日本語は主語(及び目的語)が曖昧だと言われる。しかし現代はまだましな方で、歴史史料を見ていて頭が痛くなるのは「誰が」「誰に」がさっぱりわからないことだ。前後の文脈で推理するしかないけれど推理が正しいとは限らない。しかもそこが異なると文意が全く異なってしまうのだから困ったものだ。
『信長公記』の蛇退治の記事とその際に信長暗殺計画があったことについて前に書いた。
⇒信長はなぜ三郎なのか(その5)(その6)
去程に身のひゑたる危き事あり。子細は、其の比、佐々蔵佐、信長へ逆心の由風説これあり。これ依つて、此の時は正躰なく相煩ふの侯由て罷出でず、定て信長小城には、当城程のよき城なしと風聞侯間、此次(ついで)に御一覧侯はんと仰せられ侯て、腹を御きらせ侯はんと存知られ侯処、家子・郎党長(おとな)に井口太郎左衛門と申す者これあり。其儀においては任せ置かるべく侯。信長を果し申すべく侯。如何となれば、城を御覧じなされたしと井口に御尋ねあるべく侯。其時我々申す様に、是れに舟御座侯間、めされ侯て、先かけりを御覧じ侯て然るべしと申すべく侯。尤と御諚侯て、御舟にめされ侯時、我々こしたかにはし折り、わきざしを投出し、小者に渡し、舟を漕出し申すべく侯。定めて御小姓衆ばかりめし侯歟。たとへば五人・三人御年寄衆めし侯共、つがひを見申侯て、ふところに小脇指をかくしをき、信長様を引きよせ、たゝみかけてつきころし、くんで川へ入るべく侯間、御心安かるぺく侯と、申合せたる由承わり侯。信長公御運のつよき御人にて、あまが池より直に御帰りなり。惣別大将は、万事に御心を付けられ、御油断あるまじき御事にて侯なり。

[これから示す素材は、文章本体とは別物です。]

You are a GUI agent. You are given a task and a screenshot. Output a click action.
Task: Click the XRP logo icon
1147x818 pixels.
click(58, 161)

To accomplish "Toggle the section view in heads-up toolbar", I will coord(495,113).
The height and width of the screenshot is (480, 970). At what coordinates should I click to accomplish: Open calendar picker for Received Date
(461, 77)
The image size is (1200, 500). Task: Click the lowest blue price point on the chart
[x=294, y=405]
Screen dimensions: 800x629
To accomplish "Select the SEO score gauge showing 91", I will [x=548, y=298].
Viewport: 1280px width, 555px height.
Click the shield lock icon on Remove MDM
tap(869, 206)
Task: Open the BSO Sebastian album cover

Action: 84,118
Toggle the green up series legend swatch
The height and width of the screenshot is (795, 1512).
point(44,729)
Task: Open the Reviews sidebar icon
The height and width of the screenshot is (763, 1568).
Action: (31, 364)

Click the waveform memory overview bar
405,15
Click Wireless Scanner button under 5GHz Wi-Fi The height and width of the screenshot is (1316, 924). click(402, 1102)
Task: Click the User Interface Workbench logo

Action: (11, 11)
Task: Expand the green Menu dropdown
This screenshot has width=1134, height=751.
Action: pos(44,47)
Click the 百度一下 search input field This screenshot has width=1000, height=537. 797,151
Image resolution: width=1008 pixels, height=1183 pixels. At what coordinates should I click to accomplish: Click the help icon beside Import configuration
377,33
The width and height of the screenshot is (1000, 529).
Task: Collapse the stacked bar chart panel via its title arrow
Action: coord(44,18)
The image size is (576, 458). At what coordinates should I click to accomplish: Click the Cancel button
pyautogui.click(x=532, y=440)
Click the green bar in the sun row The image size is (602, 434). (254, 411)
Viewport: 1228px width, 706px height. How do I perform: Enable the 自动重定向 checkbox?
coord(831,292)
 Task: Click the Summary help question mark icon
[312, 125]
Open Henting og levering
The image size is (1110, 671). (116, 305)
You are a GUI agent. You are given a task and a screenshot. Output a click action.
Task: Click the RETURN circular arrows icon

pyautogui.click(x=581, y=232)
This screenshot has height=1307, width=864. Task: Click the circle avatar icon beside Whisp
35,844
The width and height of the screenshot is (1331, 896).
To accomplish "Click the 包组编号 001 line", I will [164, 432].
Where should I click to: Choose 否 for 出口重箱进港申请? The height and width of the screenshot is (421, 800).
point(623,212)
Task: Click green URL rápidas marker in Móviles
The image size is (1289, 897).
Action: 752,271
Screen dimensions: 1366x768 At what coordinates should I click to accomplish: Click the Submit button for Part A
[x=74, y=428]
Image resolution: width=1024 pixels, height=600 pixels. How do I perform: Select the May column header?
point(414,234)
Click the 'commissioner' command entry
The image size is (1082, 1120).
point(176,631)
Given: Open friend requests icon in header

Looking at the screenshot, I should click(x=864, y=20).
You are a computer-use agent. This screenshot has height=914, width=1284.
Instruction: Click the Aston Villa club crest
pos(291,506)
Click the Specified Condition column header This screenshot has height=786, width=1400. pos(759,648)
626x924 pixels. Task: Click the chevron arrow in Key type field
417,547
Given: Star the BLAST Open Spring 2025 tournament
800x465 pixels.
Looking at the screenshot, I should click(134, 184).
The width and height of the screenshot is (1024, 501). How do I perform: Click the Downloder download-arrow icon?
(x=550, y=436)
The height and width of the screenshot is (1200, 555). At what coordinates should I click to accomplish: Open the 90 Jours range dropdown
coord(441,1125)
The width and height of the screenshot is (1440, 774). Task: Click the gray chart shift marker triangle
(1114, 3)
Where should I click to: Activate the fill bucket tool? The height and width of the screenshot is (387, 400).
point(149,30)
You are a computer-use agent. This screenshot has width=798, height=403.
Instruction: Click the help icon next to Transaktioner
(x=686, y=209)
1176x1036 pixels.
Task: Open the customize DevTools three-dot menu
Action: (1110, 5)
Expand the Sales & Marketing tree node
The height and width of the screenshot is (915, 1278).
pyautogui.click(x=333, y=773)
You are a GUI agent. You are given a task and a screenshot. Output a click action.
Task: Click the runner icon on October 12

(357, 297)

「佐々蔵佐は信長へ逆心の風説があったので病を口実に罷出なかった」ここは良い。問題はその次。
定て信長小城には、当城程のよき城なしと風聞侯間、此次(ついで)に御一覧侯はんと仰せられ侯て、腹を御きらせ侯はんと存知られ侯処、、家子・郎党長(おとな)に井口太郎左衛門と申す者これあり。其儀においては任せ置かるべく侯。
俺はずっとこの部分を、
「(佐々蔵佐は)信長は小城には当城(比良城)程の良き城は無いと伝え聞いているので、このついでに城を見たいと仰せがあるだろうから、(これは飛んで火にいる夏の虫、絶好のチャンスである)(信長を)自害に追い込もうと考えていたところ、井口太郎左衛門がその件(信長暗殺)については自分に任せてくれと言った」
という意味で解釈していた。
ところが、この部分、
実は佐々氏が、信長に反逆すると言う風評が立っていて、信長に腹を切らせられると思い込み、
ならばということで、比良城では信長を暗殺しようと言う計画が練られていた。
これは成政に腹を切らせるためだろうと佐々の家子や郎党は考えた。その中に井口太郎左衛門というものがいた。「そのことは任せてください、信長を討ち果たしてくれよう」という。
そのような事に人を集めるというのでは、信長の意図が読めなくて、もしかすると比良城を攻めるのではないかと勘ぐっても当たり前だろう。
というように、腹を切るのは「佐々」という解釈がなされている。
⇒水野氏史研究会 : 【談議1】水野氏と戦国談議(第二十回)
には、中川太古氏の訳(『現代語訳 信長公記』)として、
蛇替えのついでに成政の城を見ようなどと言って、この城へ来て、私に詰め腹を切らせるのではないか」と心配した。
と、これも同じ。
ということは、やっぱり腹を切るのは「佐々」ってことなんだろうか。どうもすっきりしないんだけど、古文に自信があるわけでもなし。